The D-backs have developed a lot of good players over the years, but who have been the best?
We decided to take a look at the Top 5 homegrown players in franchise history.
In order to be eligible, the player had to be drafted by the D-backs -- sorry, Patrick Corbin and Chris Young -- or originally signed by the D-backs. That leaves out David Peralta, who otherwise would have been on the list.
With that said, here's what we have:
1. Paul Goldschmidt
Eighth round, 2009
The D-backs had a pair of first-round selections in the 2009 MLB Draft, Bobby Borchering and AJ Pollock, and those two got most of the ink that first night. Flying under the radar at the time -- really, up until he made his big league debut on Aug. 1, 2011 -- was an eighth-round pick out of Texas State University, first baseman Paul Goldschmidt.
But it was Goldschmidt who went on to become one of the franchise’s best players. Over his eight years with the D-backs, Goldschmidt recorded a 40.7 bWAR, second in franchise history to Randy Johnson, and he became the face of the franchise during that period.

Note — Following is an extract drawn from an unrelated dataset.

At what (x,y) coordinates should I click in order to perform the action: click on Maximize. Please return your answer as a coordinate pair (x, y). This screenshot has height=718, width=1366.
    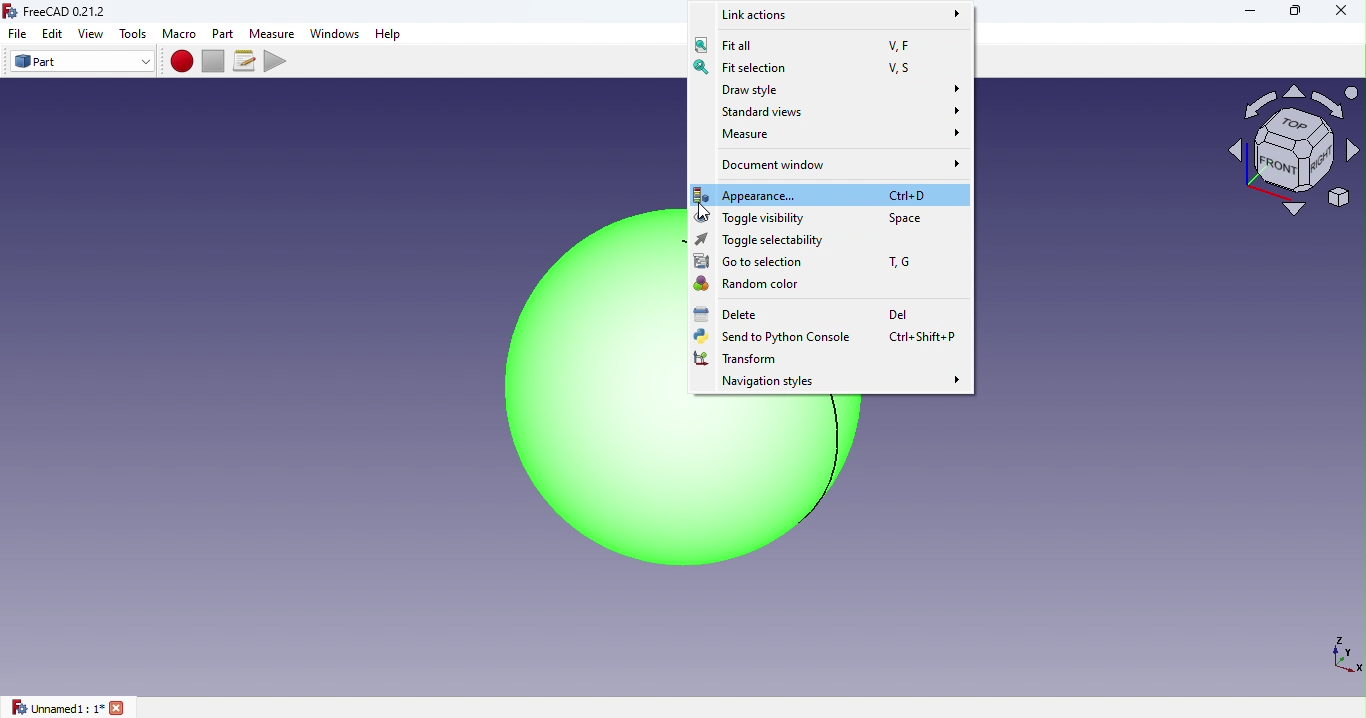
    Looking at the image, I should click on (1295, 13).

Goldschmidt appeared in six All-Star Games, won four National League Silver Slugger Awards and three NL Gold Glove Awards and finished second in the NL MVP Award voting twice during his Arizona tenure. If you scan the franchise's all-time offensive leaders, he ranks either first or second in most of the major categories.
2. Brandon Webb
Eighth round, 2000
There's something about the eighth round that has proven to be magical for the D-backs: They nabbed their best homegrown pitcher in that round.
Current Nationals general manager Mike Rizzo was the D-backs' scouting director at the time right-hander Brandon Webb was selected, and Rizzo had sent his father, legendary scout Phil Rizzo, to the University of Kentucky to scout another player. Phil Rizzo called his son afterward and said the player the team should be focused on was Webb.
Webb went on to master a sinker during his time in the Minor Leagues, which elevated him to an elite pitcher. From 2006-08, Webb finished first, second and second, respectively, in the NL Cy Young Award voting. Had he not sustained a career-ending right shoulder injury on Opening Day 2009, who knows what else he would have been able to accomplish in Arizona?
3. AJ Pollock
First round, 17th overall, 2009
While Borchering was a bust with the 16th overall selection in 2009, the D-backs hit with outfielder AJ Pollock.
Pollock's all-out style of play sometimes resulted in an injury despite the fact he kept himself in tremendous physical shape. He appeared in a career-high 157 games in 2015, when he posted a .315/.367/.498 slash line and stole 39 bases while posting a 130 OPS+. He also won an NL Gold Glove Award that season.
A fracture of his right elbow on a slide at home plate two days before the start of the 2016 season kept Pollock out for much of the year, but even while limited to 225 games from '17-18, he had an OPS of .801.
4. Justin Upton
First round, first overall, 2005
As the top pick in the Draft, outfielder Justin Upton faced extremely high expectations. Because of that, people tend to shortchange how well he played while with the D-backs from 2007-12. Upton appeared in a pair of All-Star Games and finished fourth in the NL MVP Award voting one year. Aside from 2007, when he appeared in just 43 games, he never had an OPS+ under 107.
The D-backs would not have won the NL West in 2011 if not for Upton hitting .289/.369/.529 with 31 homers.
5. Miguel Montero
Signed as an international free agent, 2001
Catcher Miguel Montero, who was born in Caracas, Venezuela, was signed by the D-backs for a $13,000 bonus.
Montero made his big league debut with Arizona on Sept. 6, 2006. Marlins right-hander Aníbal Sánchez no-hit the D-backs that night, and Montero joked afterward that things could only get better from there.
They certainly did, as Montero made a pair of All-Star Game appearances while becoming the club’s main catcher and a fan favorite, thanks to his good-humored personality. He was dealt to the Cubs after the 2014 season.